– To przedsięwzięcie pod wieloma względami szczególne – podkreśla Paweł Passini, reżyser spektaklu „Pudełko”, którego lubelska premiera w sobotę, 4 lutego, w Centrum Kultury.
Na scenie zobaczymy m.in. krytyka teatralnego. Jacek Kopciński, redaktor naczelny miesięcznika „Teatr” wystąpi w roli performera. – W spektaklu Kopciński odwołuje się nie tylko do spuścizny Mirona Białoszewskiego, ale też do wydarzeń aktualnych. Dlatego za każdym razem spektakl jest nieco inny – tłumaczy reżyser.
W spektaklu wykorzystane zostały nagrania audio, na których Białoszewski czyta „Dziady” Mickiewicza i amatorskie filmy, które poeta kręcił w swoim niewielkim, bo zaledwie dwudziestoparametrowym mieszkaniu.
– Gdy Miron wpadał na jakiś pomysł biegł do Jadwigi Stańczakowej, wyciągali starego, czarnego grundiga i nagrywali – opowiada Paweł Passini pokazując stary magnetofon. – Jest kilkadziesiąt godzin nagrań Mirona czytającego swoje utwory.
Są też filmy na taśmie 8 mm. – Regularnie zapraszał do swojego mieszkania niewielką grupę osób.
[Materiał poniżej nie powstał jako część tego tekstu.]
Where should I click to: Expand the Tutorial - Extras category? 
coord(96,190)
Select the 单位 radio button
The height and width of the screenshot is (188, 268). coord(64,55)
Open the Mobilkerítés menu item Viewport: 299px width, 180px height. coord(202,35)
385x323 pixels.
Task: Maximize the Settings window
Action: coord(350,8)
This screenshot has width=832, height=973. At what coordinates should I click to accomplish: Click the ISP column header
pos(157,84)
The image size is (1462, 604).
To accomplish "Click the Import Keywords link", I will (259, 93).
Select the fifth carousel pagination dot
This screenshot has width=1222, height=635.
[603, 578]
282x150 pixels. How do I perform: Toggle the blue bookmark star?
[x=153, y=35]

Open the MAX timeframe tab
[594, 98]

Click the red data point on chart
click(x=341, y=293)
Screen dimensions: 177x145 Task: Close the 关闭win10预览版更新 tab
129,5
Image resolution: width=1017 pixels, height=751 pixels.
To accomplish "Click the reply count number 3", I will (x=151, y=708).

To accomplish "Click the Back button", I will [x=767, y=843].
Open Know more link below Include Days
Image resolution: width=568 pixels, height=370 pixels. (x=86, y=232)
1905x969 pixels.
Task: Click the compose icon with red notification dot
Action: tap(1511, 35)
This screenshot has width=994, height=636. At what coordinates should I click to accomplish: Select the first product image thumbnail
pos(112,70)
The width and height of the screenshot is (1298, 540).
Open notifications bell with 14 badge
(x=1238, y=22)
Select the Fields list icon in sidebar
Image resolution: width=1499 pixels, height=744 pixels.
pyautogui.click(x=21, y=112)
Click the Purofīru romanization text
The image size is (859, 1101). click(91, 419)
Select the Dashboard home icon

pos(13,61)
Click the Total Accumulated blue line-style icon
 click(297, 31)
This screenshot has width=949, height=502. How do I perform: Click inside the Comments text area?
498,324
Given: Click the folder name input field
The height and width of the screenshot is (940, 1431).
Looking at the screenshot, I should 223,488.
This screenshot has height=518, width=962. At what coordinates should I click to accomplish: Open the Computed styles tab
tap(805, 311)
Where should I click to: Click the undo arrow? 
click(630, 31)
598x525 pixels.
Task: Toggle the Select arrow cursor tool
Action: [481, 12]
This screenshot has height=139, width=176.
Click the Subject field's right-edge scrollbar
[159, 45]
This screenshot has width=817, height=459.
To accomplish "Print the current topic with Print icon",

Na bieżąco aranżowali różne sytuacje, a on je filmował – opowiada reżyser.
Nagrania na blaknącej taśmy filmowej udało „zreanimować”. Dzięki nim zobaczymy w spektaklu inną twarz Białoszewskiego. – Jest tam bardzo dużo nagości, kobiecości, dzikości. Erotyzmu, który w jego twórczości jest nieobecny – mówi Passini.
Tytułowe pudełko ma kilka znaczeń. To „ciasne pudełko domowego teatru”. I pudełko, w którym niewidoma przyjaciółka poety trzymała kasety, które dla niej nagrywał.
W roli Dusz na scenie zobaczymy adeptki Studia Aktorskie neTTheatre.
Spektakl na scenie Sali Widowiskowej Centrum Kultury (ul. Peowiaków 12) w niedzielę i poniedziałek o godz. 20. Bilety kosztują od 15 do 30 zł.